You can also look at it as a road trip novel, or a travel novel. JRRT was introducing us to his world at the same time as he was ending it because he couldn’t get his other tales published.
Geoduck
Again, the comic Sebastian links to is well worth reading if you either a Tolkien or D&D fan.
clay
@Geoduck: Yeah, I read DM of the Rings back when it was current. It’s great. There’s a “spin-off” in the same style using the Star Wars movies. It’s also great in a totally different way — and it’s still going!
http://www.darthsanddroids.net/archive.html
Sebastian
@Origuy:
Why should I be the only one!
Sebastian
@clay:
This is most excellent. Started it and those two sound EXACTLY like the folks I used to DM. I now finally understand so much more about my younger self.
clay
@Sebastian: Darths & Droids is very interesting, because it starts as a very funny gag strip — a parody of both Star Wars and RPGs. But somewhere along the way, it turns into an actual story that is compelling on it’s own right.
(A lot like Order of the Stick in that regard.)
batguano
This is awesome! That’s exactly how I RP for that exact reason and that’s usually the response.
JML
D&D wasn’t modeled on LotR, though. Sure they lifted a couple of elements from it (hobbits, most notably but certainly other things like the Ranger character class), but the pulp works of Robert E. Howard (Conan, in particular) and Jack Vance were more influential, especially in the early days. As the game evolved from Gygax & Arneson’s early designs, more “high fantasy” elements started showing up, but foundationally LotR plays a smaller role than most people would believe.
Dupe1970
@JML: Don’t forget the influence of Michael Moorecock and Fritz Leiber.
Bostondreams
@NotMax:
Man, memories. The original iteration of this game was the first one I ever played on my Tandy 1000 back in the early ’80’s. Trying to figure out the right combination of words to get Graham to do stuff was half the fun. :)
‘use bowl’
‘fill bowl’
‘eat from bowl’
‘f**k bowl’
SoupCatcher
@NotMax:
Inconceivable!
(I can’t believe no one hit that pitch you set up so perfectly out over the middle of the plate)
Hob
@Dupe1970: That’s getting a bit circular again though, because all of the early creators of “sword and sorcery” as a subgenre were pulling heavily from both Tolkien and Howard.
I still think it’s fair to say that regardless of what Gygax was reading, D&D as it was actually played owed more to Tolkien than to anyone else, just because Tolkien had 1000 times more cultural visibility. Howard was certainly influential, but lots of non-fans knew what a hobbit was and the same wasn’t really true of Conan or Fafhrd and definitely not Vance.
Lit3Bolt
I just read “The Silmarillion” finally and I’m just now starting to realize Tolkien is probably the most ripped off author on the planet. And not just “hehe, we’re just paying tribute to the great fantasy author.” It was direct and literal, cut out of context names and places lifted from Tolkien maps and added to D&D campaigns and books and video games.

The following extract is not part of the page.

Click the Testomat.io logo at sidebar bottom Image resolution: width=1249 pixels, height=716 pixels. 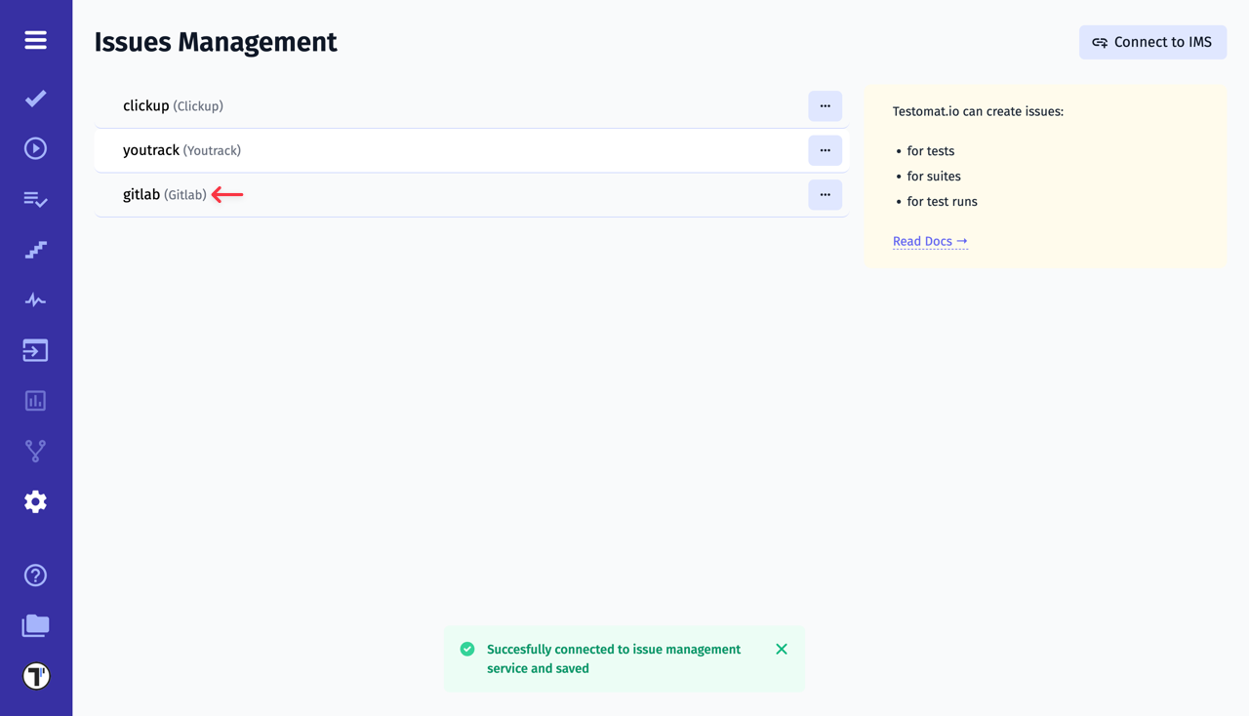(35, 674)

The thing that shocked me was hearing about a river or cleft in Tolkien’s First Age map called Crissaegram. “Huh, that sounds familiar…where is that from?” Oh yeah, Castlevania, where one of the swords you wield is called that.
I mean, is making up fantasy names that hard for people? Or new plots, for that matter? If I was in the fantasy genre I’d want people to check out my homebrew campaign instead of retreading Tolkien for the 5000th time.